Data items
◇ ◇ ◇ ◇ ◇

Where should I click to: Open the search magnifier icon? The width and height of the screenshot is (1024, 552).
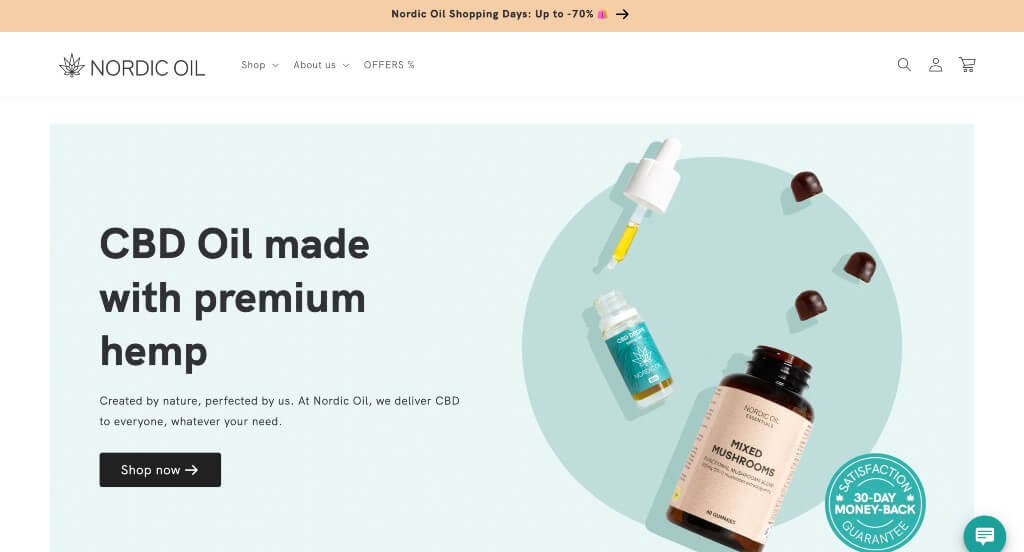904,65
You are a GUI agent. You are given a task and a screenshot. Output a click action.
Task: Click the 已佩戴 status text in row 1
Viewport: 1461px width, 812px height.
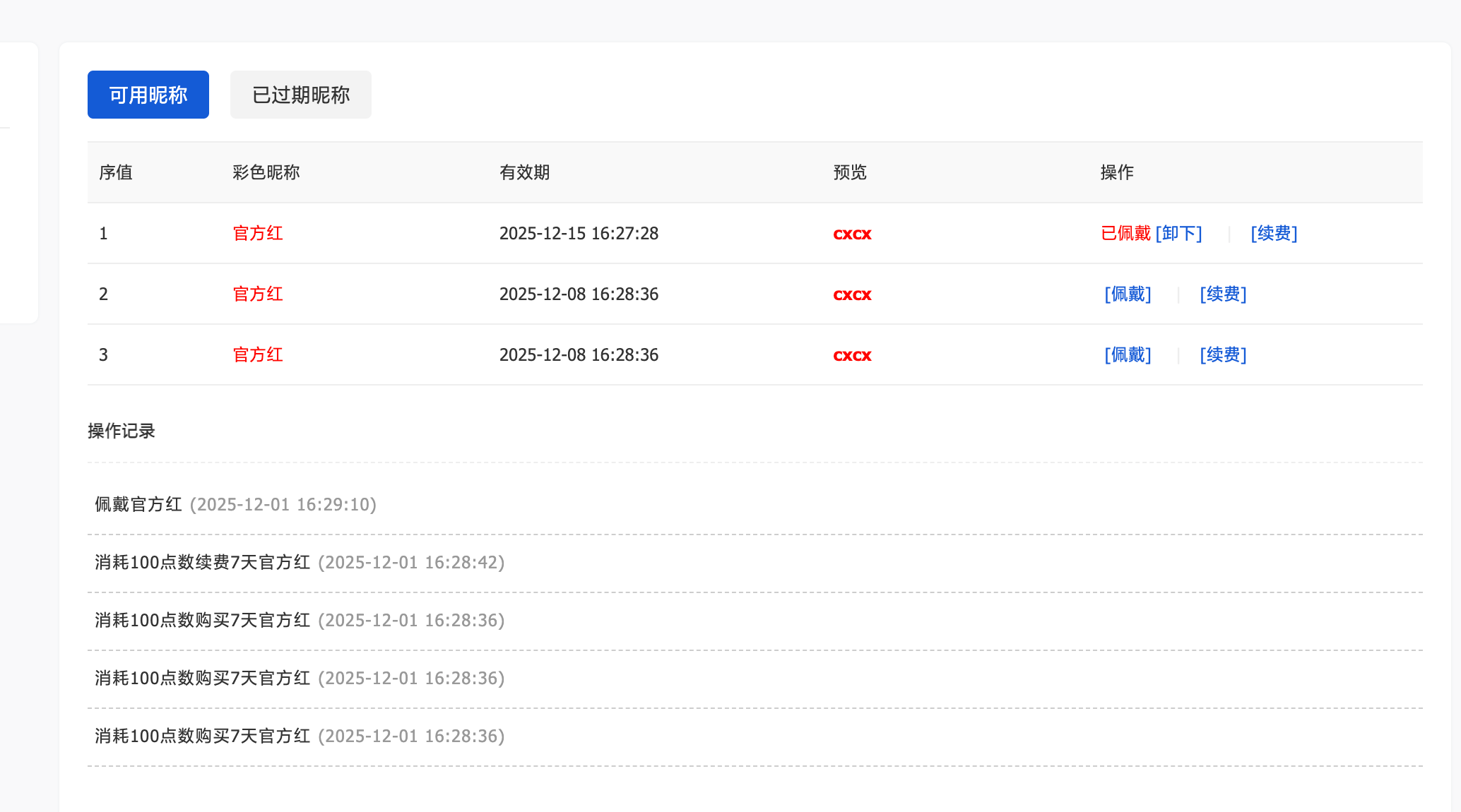tap(1125, 233)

◇ ◇ ◇ ◇ ◇

REQUIREMENT
Reproduce every line of the data above word for word, leaving out the pictures.

EXPECTED OUTPUT
Where should I click to: Open the search magnifier icon? The width and height of the screenshot is (1024, 552).
904,65
You are a GUI agent. You are given a task and a screenshot. Output a click action.
Task: Click the 已佩戴 status text in row 1
Viewport: 1461px width, 812px height.
tap(1125, 233)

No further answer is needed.